Required work -
Write out exactly the lines that run from the one containing "This screenshot has width=672, height=400." to the end of the entries below, with both end lines included.

Records supplied -
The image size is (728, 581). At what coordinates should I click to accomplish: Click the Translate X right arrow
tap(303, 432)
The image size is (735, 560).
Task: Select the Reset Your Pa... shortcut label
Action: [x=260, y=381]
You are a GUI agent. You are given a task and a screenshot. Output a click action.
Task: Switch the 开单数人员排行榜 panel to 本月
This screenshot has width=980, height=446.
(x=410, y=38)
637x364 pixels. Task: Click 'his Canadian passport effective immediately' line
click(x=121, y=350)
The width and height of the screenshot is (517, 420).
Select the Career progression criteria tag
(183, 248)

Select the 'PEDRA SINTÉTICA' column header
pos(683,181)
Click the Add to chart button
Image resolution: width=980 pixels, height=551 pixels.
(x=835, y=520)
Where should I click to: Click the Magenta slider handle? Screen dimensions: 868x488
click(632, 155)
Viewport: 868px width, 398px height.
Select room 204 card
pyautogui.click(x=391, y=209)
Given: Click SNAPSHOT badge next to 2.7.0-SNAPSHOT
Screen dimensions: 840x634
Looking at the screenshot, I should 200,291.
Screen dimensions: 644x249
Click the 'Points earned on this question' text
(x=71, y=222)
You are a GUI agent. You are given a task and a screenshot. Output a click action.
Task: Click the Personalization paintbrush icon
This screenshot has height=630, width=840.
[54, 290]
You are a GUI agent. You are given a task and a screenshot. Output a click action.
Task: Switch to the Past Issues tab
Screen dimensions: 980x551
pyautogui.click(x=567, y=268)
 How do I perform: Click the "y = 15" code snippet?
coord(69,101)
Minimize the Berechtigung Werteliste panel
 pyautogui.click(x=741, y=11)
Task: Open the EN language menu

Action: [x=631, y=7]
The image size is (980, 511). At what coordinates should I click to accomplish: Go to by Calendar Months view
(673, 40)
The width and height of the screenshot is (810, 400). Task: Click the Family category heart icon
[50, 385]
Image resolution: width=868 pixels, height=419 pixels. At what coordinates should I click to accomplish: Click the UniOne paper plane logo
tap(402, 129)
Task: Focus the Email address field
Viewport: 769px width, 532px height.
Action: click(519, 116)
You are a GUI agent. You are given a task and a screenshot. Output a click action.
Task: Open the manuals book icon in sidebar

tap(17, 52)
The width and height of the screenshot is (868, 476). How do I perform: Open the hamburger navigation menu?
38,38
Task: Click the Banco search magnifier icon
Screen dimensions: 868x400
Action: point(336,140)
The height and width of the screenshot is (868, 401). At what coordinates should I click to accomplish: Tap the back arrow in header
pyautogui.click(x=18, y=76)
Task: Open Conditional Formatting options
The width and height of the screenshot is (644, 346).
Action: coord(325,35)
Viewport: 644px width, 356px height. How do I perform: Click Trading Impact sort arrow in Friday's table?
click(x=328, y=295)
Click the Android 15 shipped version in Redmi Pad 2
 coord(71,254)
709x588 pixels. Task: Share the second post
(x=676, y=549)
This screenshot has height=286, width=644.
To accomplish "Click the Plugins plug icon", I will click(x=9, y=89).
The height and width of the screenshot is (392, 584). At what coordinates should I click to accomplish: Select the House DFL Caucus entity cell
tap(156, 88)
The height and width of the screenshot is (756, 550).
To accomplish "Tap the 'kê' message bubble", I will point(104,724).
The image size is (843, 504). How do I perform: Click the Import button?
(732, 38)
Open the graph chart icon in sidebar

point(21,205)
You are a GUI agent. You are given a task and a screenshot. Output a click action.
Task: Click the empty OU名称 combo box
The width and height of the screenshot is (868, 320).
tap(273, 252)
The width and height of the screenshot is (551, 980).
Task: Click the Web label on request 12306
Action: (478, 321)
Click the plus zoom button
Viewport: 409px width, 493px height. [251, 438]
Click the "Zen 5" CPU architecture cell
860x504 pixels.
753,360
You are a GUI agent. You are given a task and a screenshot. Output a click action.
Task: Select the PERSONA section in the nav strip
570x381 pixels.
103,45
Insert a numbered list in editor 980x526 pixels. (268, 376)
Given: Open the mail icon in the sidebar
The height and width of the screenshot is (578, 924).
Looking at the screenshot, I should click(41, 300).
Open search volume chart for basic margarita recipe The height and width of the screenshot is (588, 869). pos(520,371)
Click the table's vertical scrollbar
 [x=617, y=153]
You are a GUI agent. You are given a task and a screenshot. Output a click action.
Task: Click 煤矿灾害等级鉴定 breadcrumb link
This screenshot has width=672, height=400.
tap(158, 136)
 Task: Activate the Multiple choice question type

Answer box -
This screenshot has width=672, height=400.
tap(158, 136)
 Task: Activate the Multiple choice question type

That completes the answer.